• **Exercise data**:
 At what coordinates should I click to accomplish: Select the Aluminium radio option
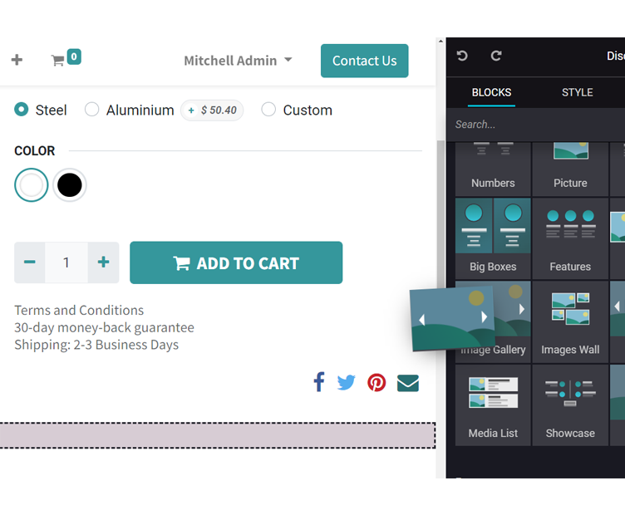92,110
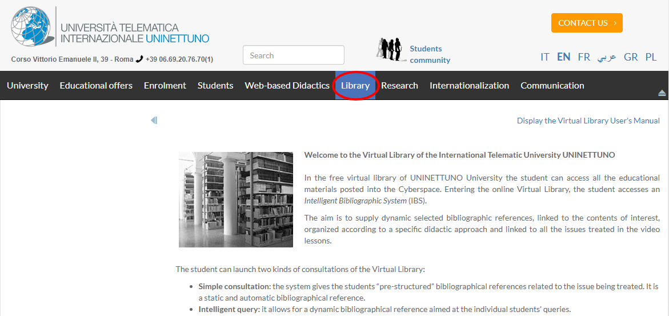
Task: Select the Arabic language option
Action: click(607, 57)
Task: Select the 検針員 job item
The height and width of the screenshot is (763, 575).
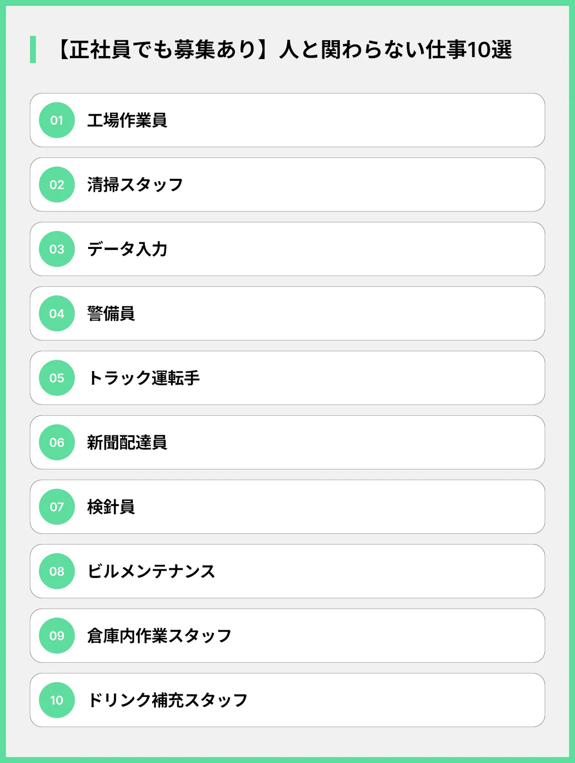Action: 111,507
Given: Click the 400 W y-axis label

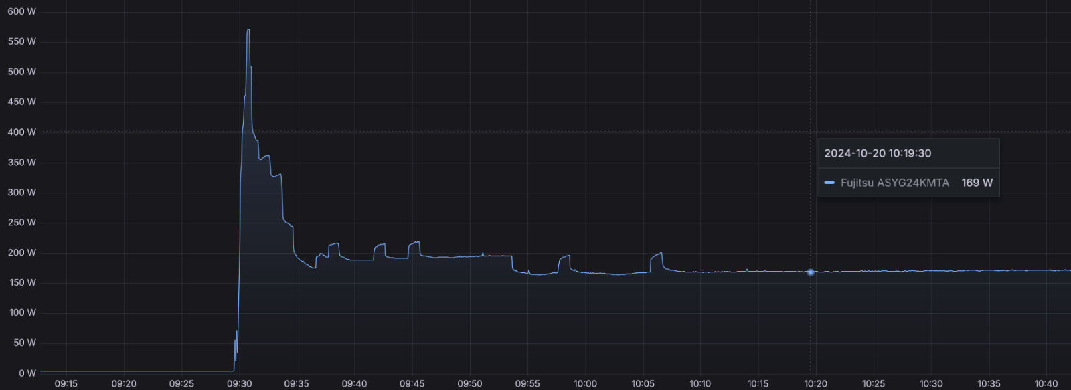Looking at the screenshot, I should coord(22,132).
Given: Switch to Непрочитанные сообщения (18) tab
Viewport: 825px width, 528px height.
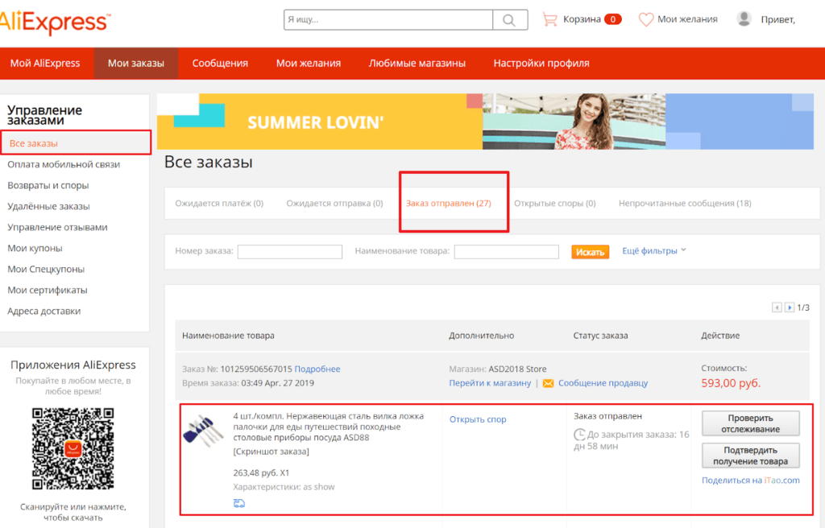Looking at the screenshot, I should (685, 204).
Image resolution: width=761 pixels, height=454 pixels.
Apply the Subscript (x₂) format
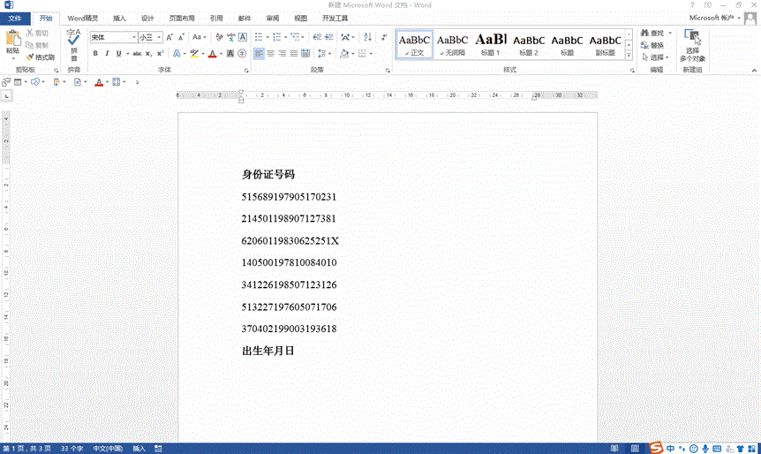click(x=149, y=54)
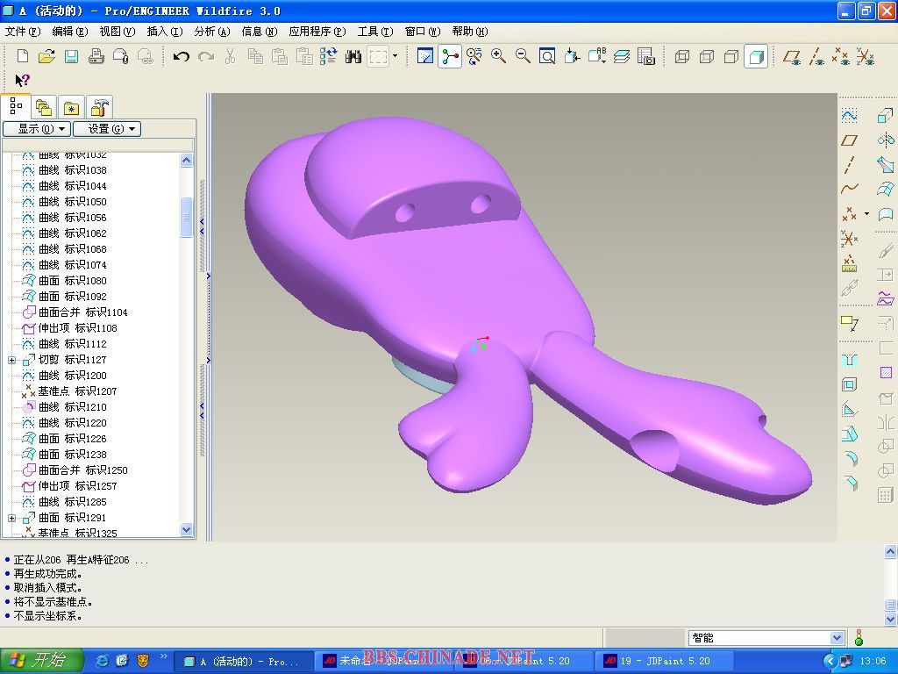The image size is (898, 674).
Task: Select 曲面合并 标识1104 in model tree
Action: click(82, 312)
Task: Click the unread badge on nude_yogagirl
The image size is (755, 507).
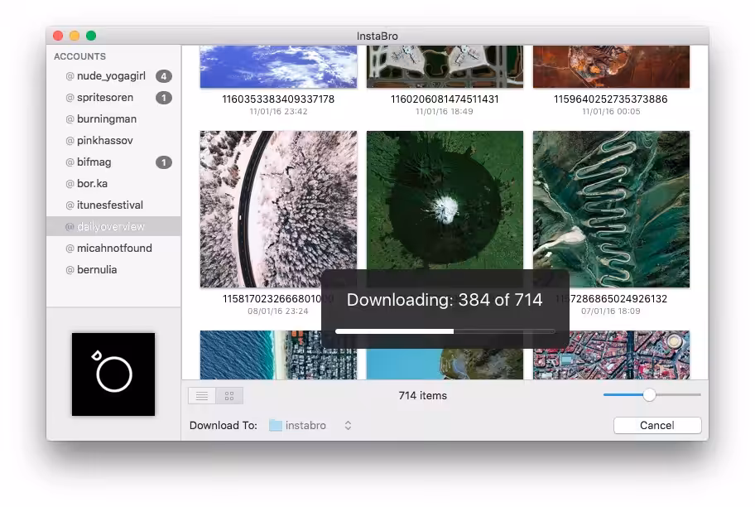Action: 164,76
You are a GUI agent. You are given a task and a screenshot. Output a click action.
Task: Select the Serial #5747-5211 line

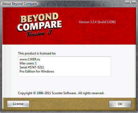click(32, 67)
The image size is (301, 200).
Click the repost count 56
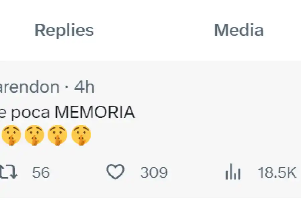click(x=41, y=173)
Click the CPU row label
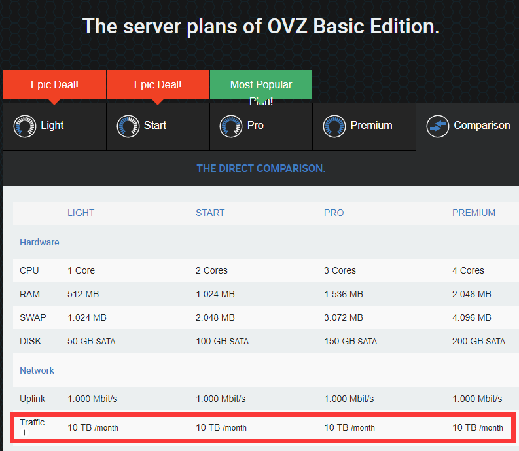 pos(29,270)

• **What the exercise asks**:
Output each record above exactly as written. Skip any pictures.

• **Exercise response**:
 At what coordinates should I click to accomplish: Select the Aluminium radio option
92,110
Task: Select the Arabic language option
Action: click(607, 57)
Task: Select the 検針員 job item
The height and width of the screenshot is (763, 575).
Action: 111,507
Given: Click the 400 W y-axis label

Looking at the screenshot, I should coord(22,132).
Given: Switch to Непрочитанные сообщения (18) tab
Viewport: 825px width, 528px height.
Looking at the screenshot, I should (685, 204).
Image resolution: width=761 pixels, height=454 pixels.
Apply the Subscript (x₂) format
click(x=149, y=54)
The image size is (898, 674).
Task: Select 曲面合并 标识1104 in model tree
Action: click(82, 312)
Task: Click the unread badge on nude_yogagirl
The image size is (755, 507).
Action: 164,76
You are a GUI agent. You are given a task and a screenshot. Output a click action.
Task: Select the Serial #5747-5211 line

click(32, 67)
The image size is (301, 200).
Click the repost count 56
click(x=41, y=173)
Click the CPU row label
 pos(29,270)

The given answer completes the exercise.